Meat processing plant fined nearly $400,000 over child labor violations
A federal court has ordered a meat processor in the City of Industry and a staffing agency in Downey to turn over $327,484 in illegal profits associated with child labor, and fined the companies an additional $62,516 in penalties.
The U.S. Department of Labor obtained the court order last week after it investigated A&J Meats and The Right Hire, which helps companies find employees. Investigators concluded that children as young as 15 were working in the processing plant, where they were required to use sharp knives as well as work inside freezers and coolers, in violation of federal child labor regulations.
The two companies also scheduled the children to work at times not permitted by law. Children worked at the facility more than three hours a day on school days, past 7 p.m. and more than 18 hours a week while school was in session, according to a news release from the Department of Labor.
Marc Pilotin, western regional solicitor at the Department of Labor, said the meat processor and staffing agency “knowingly endangered these children’s safety and put their companies’ profits before the well-being of these minors,” according to the news release.
“These employers egregiously violated federal law and now, both have learned about the serious consequences for those who so callously expose children to harm,” he said.
Federal law prevents companies from employing minors in dangerous occupations, including most jobs in meat and poultry slaughtering, processing, rendering and packing factories.
The judgment obtained in the U.S. District Court for the Central District of California is part of a settlement the Labor Department reached with the companies. It also forbids A&J Meats, its owner Priscilla Helen Castillo and The Right Hire staffing agency from trying to trade goods connected to “oppressive child labor.”

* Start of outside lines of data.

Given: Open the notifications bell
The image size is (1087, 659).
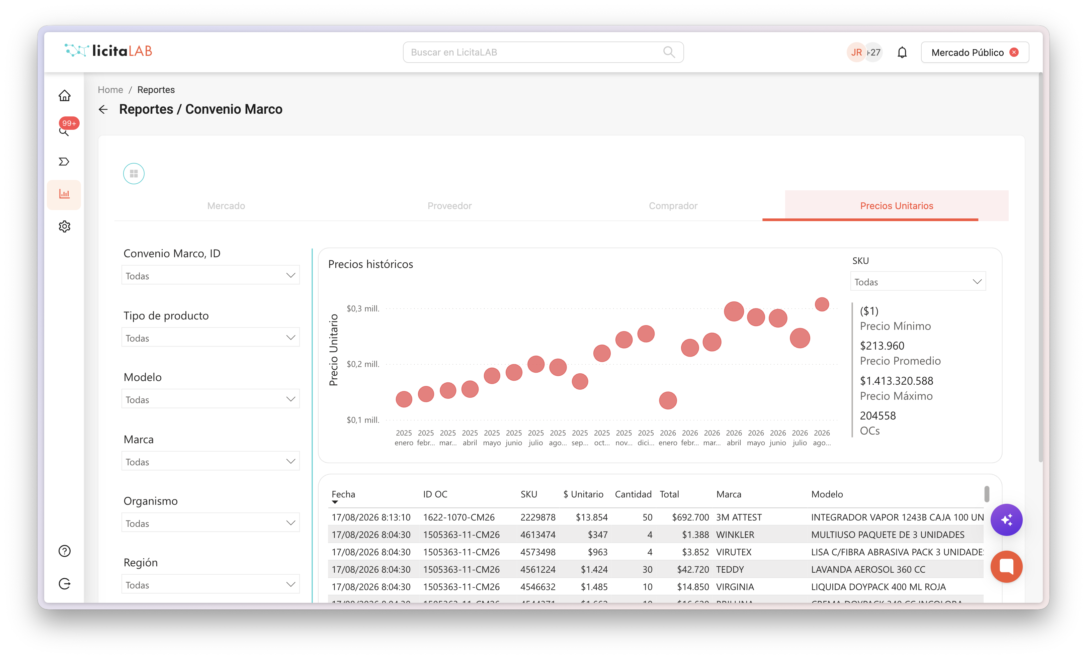Looking at the screenshot, I should click(x=902, y=52).
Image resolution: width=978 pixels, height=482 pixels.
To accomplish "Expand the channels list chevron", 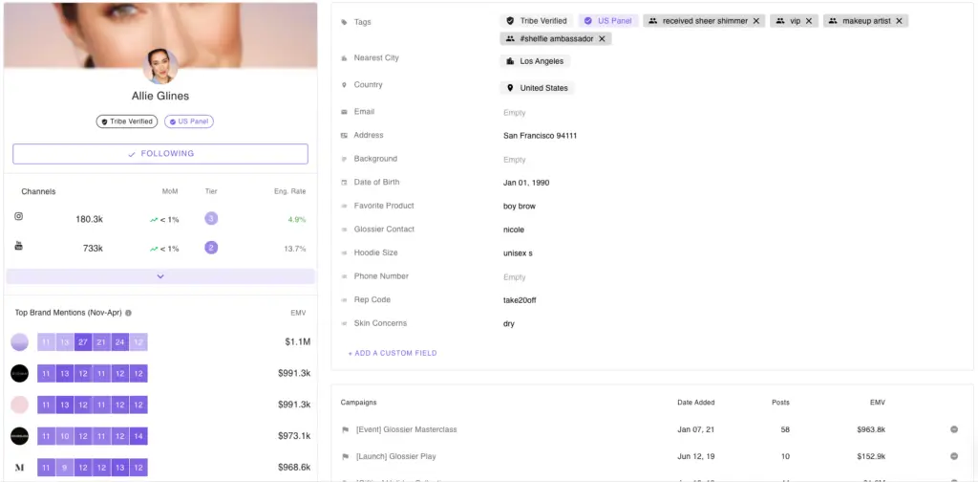I will pyautogui.click(x=160, y=276).
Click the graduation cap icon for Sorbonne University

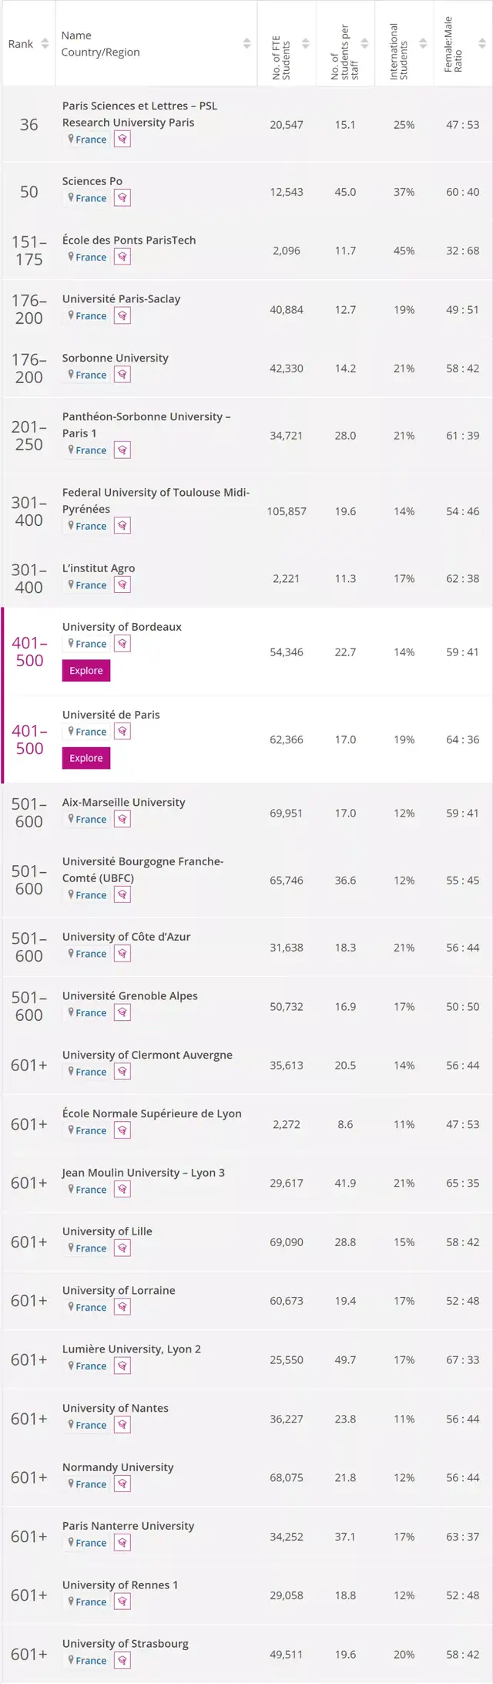pyautogui.click(x=122, y=375)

As part of the settlement agreement, Castillo and the two companies will be required to provide annual training to employees on federal labor law for at least four years and submit to monitoring by an independent third party for three years.
Yesenia Dominguez, owner of The Right Hire, denied the claims made by the Department of Labor, saying her company did not hire any minors. She said her employees are trained to ask for documentation from workers’ home countries that lists their ages, since often they are migrants and might be undocumented.
“Those allegations aren’t true,” she said. “We do business by the book.”
Dominguez said she felt the government “gave us no choice but to settle.”
A&J Meats did not immediately respond to a request for comment.
The Labor Department has investigated other meat processing plants in California in the last year connected to Castillo’s father, Tony Elvis Bran.
In December, federal investigators found grueling working conditions at two poultry plants in City of Industry and La Puente operated by Exclusive Poultry Inc., as well as other “front companies” owned by Bran.
Children as young as 14 stood for long hours cutting and deboning poultry and operating heavy machinery, the labor department said. The workers came primarily from Indigenous communities in Guatemala.
The poultry processor, which supplies grocery stores including Ralphs and Aldi, was ordered to pay nearly $3.8 million in fines and back wages.